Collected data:
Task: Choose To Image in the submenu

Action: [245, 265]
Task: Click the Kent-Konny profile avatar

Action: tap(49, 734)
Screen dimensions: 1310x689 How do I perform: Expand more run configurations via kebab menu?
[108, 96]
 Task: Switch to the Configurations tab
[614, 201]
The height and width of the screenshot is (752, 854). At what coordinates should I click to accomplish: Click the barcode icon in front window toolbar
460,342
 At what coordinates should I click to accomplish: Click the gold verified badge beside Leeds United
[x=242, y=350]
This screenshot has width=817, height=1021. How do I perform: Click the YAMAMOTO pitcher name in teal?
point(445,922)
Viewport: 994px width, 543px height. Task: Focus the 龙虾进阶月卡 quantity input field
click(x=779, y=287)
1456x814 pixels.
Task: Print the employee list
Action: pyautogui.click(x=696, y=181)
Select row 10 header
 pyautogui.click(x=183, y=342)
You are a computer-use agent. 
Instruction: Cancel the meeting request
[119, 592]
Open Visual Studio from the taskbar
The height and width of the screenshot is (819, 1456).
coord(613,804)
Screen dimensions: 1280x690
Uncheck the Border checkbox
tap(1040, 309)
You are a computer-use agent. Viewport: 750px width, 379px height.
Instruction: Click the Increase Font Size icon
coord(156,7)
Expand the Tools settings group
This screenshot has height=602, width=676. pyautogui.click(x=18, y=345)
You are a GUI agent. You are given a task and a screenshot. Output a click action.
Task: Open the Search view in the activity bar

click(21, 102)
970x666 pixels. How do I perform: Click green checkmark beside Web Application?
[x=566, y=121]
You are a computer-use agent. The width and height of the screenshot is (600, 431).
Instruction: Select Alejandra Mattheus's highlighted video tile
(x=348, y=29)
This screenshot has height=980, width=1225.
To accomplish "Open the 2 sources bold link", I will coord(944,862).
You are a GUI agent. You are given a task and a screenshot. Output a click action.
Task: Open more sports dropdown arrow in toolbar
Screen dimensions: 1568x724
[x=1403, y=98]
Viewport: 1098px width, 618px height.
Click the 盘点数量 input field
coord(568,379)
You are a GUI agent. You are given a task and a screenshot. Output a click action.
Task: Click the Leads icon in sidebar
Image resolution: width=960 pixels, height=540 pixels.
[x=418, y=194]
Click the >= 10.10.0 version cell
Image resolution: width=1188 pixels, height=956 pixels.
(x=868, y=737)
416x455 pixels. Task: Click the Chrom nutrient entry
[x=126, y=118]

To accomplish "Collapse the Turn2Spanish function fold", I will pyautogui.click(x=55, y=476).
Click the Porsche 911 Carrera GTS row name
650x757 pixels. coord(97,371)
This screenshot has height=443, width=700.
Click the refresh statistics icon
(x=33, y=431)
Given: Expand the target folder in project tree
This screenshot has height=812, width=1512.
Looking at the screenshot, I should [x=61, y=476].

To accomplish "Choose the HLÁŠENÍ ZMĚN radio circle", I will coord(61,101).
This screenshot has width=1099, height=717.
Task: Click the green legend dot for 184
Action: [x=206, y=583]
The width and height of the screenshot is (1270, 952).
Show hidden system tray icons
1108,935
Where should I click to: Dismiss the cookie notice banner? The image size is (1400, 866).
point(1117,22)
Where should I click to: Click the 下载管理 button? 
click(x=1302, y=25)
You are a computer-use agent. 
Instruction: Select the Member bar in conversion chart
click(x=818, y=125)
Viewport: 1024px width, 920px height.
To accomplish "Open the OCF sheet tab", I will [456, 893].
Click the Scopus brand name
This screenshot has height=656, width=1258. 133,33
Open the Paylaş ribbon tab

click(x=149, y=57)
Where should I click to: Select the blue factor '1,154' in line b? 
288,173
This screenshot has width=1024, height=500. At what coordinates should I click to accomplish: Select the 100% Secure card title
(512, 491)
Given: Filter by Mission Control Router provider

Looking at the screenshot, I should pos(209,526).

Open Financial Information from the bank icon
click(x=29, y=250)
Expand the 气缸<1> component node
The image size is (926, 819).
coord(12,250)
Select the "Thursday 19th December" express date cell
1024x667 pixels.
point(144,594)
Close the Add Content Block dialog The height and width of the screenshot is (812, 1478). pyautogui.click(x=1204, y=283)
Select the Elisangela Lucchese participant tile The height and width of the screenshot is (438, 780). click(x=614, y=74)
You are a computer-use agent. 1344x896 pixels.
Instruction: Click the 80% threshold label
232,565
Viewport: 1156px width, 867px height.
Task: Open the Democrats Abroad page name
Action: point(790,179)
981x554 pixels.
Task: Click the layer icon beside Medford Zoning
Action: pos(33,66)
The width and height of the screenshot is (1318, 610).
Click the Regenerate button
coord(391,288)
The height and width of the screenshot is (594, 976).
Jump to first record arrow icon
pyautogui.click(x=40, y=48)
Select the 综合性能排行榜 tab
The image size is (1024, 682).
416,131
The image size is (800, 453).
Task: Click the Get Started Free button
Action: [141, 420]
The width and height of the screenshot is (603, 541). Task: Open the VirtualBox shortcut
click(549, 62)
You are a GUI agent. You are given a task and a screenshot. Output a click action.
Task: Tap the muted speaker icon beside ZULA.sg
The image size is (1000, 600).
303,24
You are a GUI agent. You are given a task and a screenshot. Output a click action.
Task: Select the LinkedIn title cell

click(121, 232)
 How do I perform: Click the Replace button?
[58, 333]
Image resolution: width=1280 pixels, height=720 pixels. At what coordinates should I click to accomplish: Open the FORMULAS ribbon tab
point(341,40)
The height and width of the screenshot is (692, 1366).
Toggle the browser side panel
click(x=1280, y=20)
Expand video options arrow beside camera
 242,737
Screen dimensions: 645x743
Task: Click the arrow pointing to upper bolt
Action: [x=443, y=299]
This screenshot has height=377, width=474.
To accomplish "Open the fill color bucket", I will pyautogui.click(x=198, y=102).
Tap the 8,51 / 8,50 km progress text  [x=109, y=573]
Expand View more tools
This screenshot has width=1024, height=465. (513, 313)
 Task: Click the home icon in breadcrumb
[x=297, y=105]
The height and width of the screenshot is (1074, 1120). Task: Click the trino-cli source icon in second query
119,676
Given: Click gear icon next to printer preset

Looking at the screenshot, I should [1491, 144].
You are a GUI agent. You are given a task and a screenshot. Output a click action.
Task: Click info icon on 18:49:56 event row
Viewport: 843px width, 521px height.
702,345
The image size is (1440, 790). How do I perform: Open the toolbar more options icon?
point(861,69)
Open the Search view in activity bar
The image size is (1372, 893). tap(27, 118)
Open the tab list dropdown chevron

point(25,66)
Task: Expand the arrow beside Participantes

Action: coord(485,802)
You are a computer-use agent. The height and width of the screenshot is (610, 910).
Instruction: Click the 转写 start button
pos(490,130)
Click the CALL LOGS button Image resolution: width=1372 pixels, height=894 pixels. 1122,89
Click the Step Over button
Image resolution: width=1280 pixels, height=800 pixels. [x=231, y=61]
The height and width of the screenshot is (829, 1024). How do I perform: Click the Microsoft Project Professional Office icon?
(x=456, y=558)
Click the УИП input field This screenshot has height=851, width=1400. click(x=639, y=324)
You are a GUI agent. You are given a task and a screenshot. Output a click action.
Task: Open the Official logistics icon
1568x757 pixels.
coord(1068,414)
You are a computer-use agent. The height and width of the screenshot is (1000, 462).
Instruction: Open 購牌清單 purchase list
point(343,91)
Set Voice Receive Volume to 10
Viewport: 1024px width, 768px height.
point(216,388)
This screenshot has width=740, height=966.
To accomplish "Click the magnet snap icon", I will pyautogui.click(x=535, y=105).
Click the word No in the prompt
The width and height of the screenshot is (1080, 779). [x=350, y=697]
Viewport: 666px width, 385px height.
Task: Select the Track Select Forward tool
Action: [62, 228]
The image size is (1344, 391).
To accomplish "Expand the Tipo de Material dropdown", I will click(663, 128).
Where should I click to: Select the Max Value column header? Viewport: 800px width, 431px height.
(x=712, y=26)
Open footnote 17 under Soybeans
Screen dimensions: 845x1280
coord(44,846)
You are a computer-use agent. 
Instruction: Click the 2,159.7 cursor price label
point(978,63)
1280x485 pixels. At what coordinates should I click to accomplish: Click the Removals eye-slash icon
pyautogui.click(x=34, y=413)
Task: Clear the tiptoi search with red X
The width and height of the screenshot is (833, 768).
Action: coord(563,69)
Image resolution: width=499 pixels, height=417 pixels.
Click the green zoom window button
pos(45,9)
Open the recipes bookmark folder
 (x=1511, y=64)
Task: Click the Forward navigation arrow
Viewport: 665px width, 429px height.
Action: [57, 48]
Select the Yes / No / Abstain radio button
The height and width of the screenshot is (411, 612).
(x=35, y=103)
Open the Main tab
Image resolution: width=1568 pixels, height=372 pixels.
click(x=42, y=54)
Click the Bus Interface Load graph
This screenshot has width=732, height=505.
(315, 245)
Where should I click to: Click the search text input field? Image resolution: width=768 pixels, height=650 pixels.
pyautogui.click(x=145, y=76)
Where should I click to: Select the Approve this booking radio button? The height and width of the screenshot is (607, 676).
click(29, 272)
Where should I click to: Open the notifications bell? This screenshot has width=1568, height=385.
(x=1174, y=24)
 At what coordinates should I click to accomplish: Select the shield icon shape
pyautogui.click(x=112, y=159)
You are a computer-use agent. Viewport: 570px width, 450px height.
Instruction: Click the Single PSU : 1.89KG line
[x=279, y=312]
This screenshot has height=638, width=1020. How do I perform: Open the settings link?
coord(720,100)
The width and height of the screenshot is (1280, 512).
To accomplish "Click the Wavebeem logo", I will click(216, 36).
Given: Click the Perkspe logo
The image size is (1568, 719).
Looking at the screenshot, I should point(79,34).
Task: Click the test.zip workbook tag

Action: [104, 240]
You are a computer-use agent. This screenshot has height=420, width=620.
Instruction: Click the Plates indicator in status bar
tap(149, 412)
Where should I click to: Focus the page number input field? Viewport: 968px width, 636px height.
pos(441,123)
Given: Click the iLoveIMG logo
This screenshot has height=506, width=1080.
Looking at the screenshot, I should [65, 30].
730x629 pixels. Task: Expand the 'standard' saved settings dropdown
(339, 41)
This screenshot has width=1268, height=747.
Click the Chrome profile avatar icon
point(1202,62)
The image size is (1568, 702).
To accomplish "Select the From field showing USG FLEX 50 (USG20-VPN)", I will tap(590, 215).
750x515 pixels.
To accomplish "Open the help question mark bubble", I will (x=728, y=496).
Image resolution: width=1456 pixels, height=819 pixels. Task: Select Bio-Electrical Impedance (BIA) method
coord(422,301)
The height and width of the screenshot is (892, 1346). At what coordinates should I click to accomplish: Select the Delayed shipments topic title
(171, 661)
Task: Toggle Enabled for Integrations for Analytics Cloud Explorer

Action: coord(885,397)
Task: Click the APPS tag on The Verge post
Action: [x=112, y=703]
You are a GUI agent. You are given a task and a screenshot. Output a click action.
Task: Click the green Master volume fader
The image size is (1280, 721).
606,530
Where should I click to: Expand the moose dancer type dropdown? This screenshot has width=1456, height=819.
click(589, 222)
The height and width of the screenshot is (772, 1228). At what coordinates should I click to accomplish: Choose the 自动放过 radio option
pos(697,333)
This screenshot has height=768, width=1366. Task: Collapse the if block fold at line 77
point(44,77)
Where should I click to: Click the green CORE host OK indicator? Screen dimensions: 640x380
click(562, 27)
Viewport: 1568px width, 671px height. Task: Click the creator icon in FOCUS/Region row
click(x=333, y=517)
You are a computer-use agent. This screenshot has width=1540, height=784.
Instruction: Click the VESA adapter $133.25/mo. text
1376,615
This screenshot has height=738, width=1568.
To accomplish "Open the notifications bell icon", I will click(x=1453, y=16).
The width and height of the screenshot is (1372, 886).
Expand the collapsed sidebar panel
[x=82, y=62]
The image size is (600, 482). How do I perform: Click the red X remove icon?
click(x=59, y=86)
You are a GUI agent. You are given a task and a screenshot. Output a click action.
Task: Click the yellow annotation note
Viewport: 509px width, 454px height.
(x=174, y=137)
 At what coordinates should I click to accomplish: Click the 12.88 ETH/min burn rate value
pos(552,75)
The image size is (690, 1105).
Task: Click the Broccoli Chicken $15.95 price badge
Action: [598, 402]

--- Required work ---
The lines you return should be those above that contain the word "logo", every one of them.

--- Task response ---
To accomplish "Click the Wavebeem logo", I will click(216, 36).
Given: Click the Perkspe logo
Given: Click the iLoveIMG logo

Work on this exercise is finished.